Islam Web

  1. Ramadhan
  2. Fatwa
Cari Fatwa

Ada seseorang meninggal dunia dan masih memiliki kewajiban puasa (yang belum ditunaikan ketika hidupnya); Apa yang harus dilakukan oleh anak perempuannya terhadap hal itu?

Pertanyaan

Beberapa hari yang lalu, saya bermimpi bahwa hari kiamat telah datang. Dan saya bersama keluarga sedang berada di rumah. Satu persatu di antara kami berkata: "Sesungguhnya hari kiamat telah datang dan bagaimana dengan dosa-dosa dan utang kita?," Lalu ayah saya—Semoga Allah merahmatinya—berkata: "Saya berutang dua hari puasa pada bulan Ramadhan." Dan saya sendiri mengatakan: "Aku mempunyai nazar yang belum tertunaikan." Ketika bangun saya bertanya pada ibu: "Apakah ayah sebelum wafatnya mempunyai puasa yang belum ia tunaikan?" Lalu saya dikejutkan dengan jawaban ibu yang menyatakan: "Iya. Dia berutang dua hari puasa pada bulan Ramadhan yang tidak sanggup dikerjakannya karena sakit keras sebelum wafatnya."Pertanyaan saya: Bagaimana cara memenuhi utang ayah saya ini? Dan saya juga mempunyai nazar akan tetapi sejujurnya saya tidak ingat apa bentuk nazar tersebut. Bagaimanakah cara menunaikannya?

Jawaban

Segala puji bagi Allah dan shalawat serta salam semoga tercurahkan kepada Rasulullah beserta keluarga dan shahabat beliau.

Saya melihat itu adalah sebuah kebaikan, dan—Insyâ Allâh—baik. Nabi—Shallallâhu `alaihi wa sallam—bersabda, "Mimpi yang benar dari seorang yang shalih merupakan bagian dari 46 di antara tanda-tanda kenabian." [HR. Al-Bukhâri dan Muslim]. Namun satu hal yang perlu Saudari ketahui bahwa mimpi tidak bisa menjadi patokan untuk menetapkan hukum Syar`i dan ia tidak bisa menjadi penyebab adanya taklif (beban) bagi seorang hamba, akan tetapi ia hanya sebagai berita gembira.

================

● **DAFTAR TUGAS**:
1: Salinlah bagian teks fatwa tentang utang puasa yang dimulai pada kata-kata yang memuat "Saya melihat itu" dan berakhir setelah "sebagai berita gembira.".
2: Menurut teks fatwa tentang utang puasa, berapa hari puasa Ramadhan yang belum ditunaikan oleh ayah penanya sebelum wafat?
3: Sambunglah teks fatwa tentang utang puasa mulai sesudah kalimat terakhir yang ditampilkan.

● **INFORMASI YANG DITAMPILKAN**:
================

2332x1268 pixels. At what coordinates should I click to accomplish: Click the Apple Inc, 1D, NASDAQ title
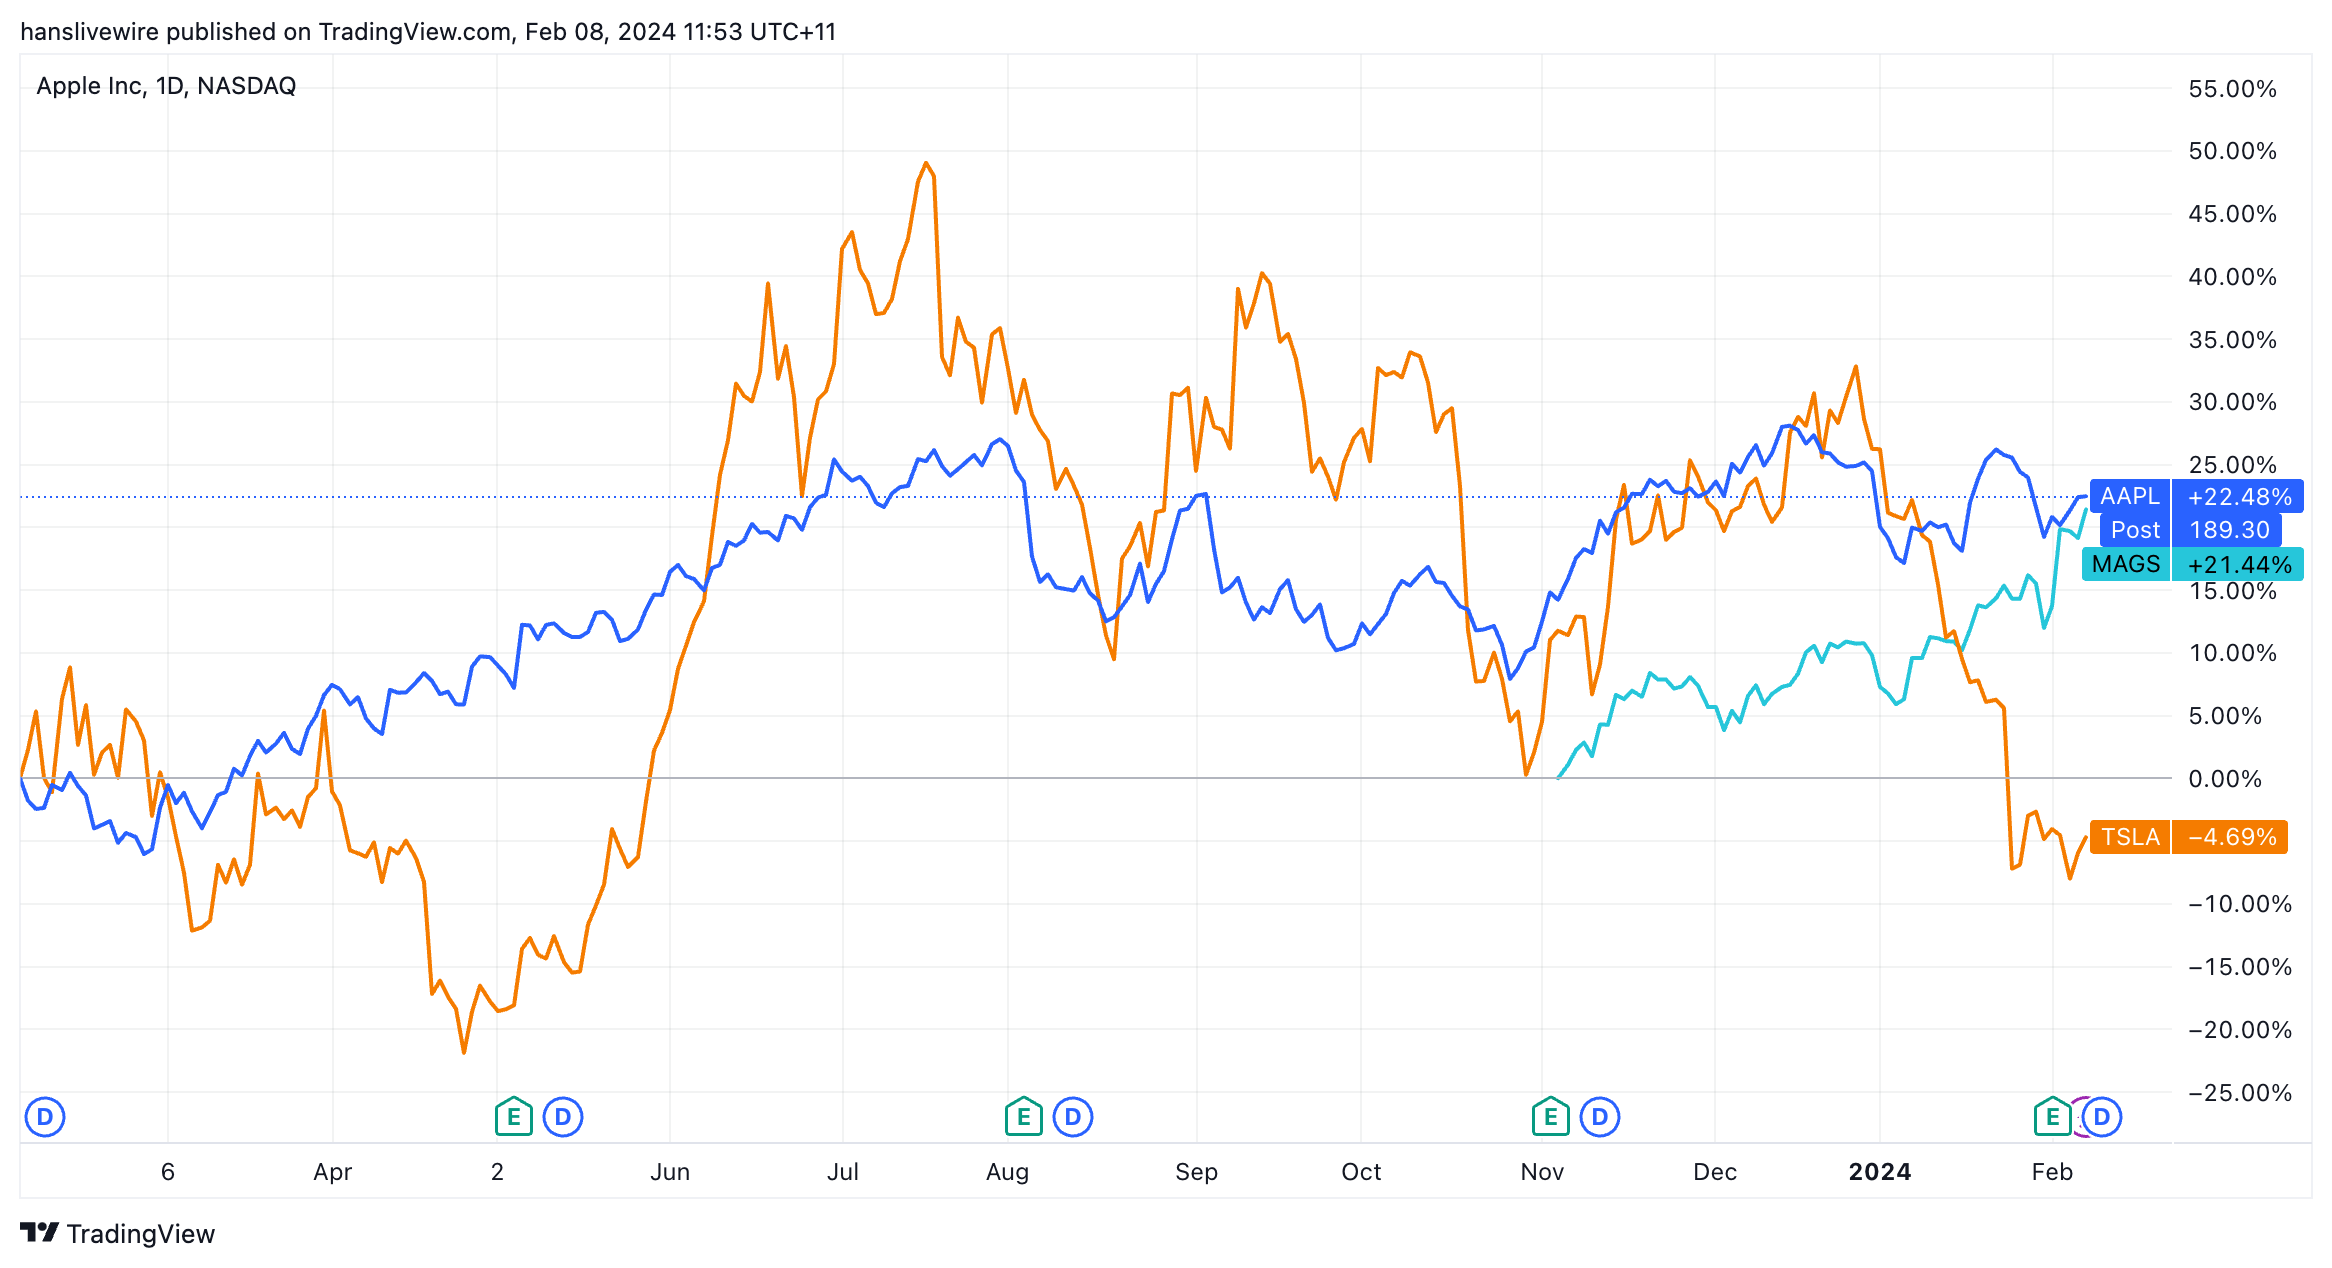pyautogui.click(x=166, y=86)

================

● **SOAL TERSELESAIKAN**:
1:
Saya melihat itu adalah sebuah kebaikan, dan—Insyâ Allâh—baik. Nabi—Shallallâhu `alaihi wa sallam—bersabda, "Mimpi yang benar dari seorang yang shalih merupakan bagian dari 46 di antara tanda-tanda kenabian." [HR. Al-Bukhâri dan Muslim]. Namun satu hal yang perlu Saudari ketahui bahwa mimpi tidak bisa menjadi patokan untuk menetapkan hukum Syar`i dan ia tidak bisa menjadi penyebab adanya taklif (beban) bagi seorang hamba, akan tetapi ia hanya sebagai berita gembira.

2: Dua hari.

3:
Khusus permasalahan tentang dua hari puasa yang tidak dilaksanakan oleh ayah Saudari ketika ia sakit dan belum menggantinya; Jika sakitnya tersebut memang tidak mungkin diharapkan sembuh maka ia harus membayar fidyah sebagai pengganti puasa yang ditinggalkannya. Dalam hal ini Saudari harus memberi makan orang miskin sebanyak 750 gram dan untuk lebih hati-hatinya sebanyak 1 Shâ` (1,5 Kg) tiap harinya. Dan jika Saudari ingin berpuasa untuknya maka diperbolehkan berpuasa dua hari, sebagaimana sabda Rasulullah—Shallallâhu `alaihi wa sallam, "Barang siapa yang meninggal dunia dan baginya puasa, maka walinya berpuasa untuknya." [HR. Al-Bukhâri dan Muslim yang diriwayatkan dari Aisyah—Semoga Allah meridhainya]

Namun apabila penyakitnya ini ada kemungkinan untuk sembuh dan ia wafat sebelum dapat menggantinya maka tidak ada kewajiban baginya dan tidak juga bagi Saudari sekeluarga. Dan apabila ia ada kesempatan untuk menggantinya namun ia wafat sebelum menggantinya maka baginya seperti apa yang telah disebutkan pertama.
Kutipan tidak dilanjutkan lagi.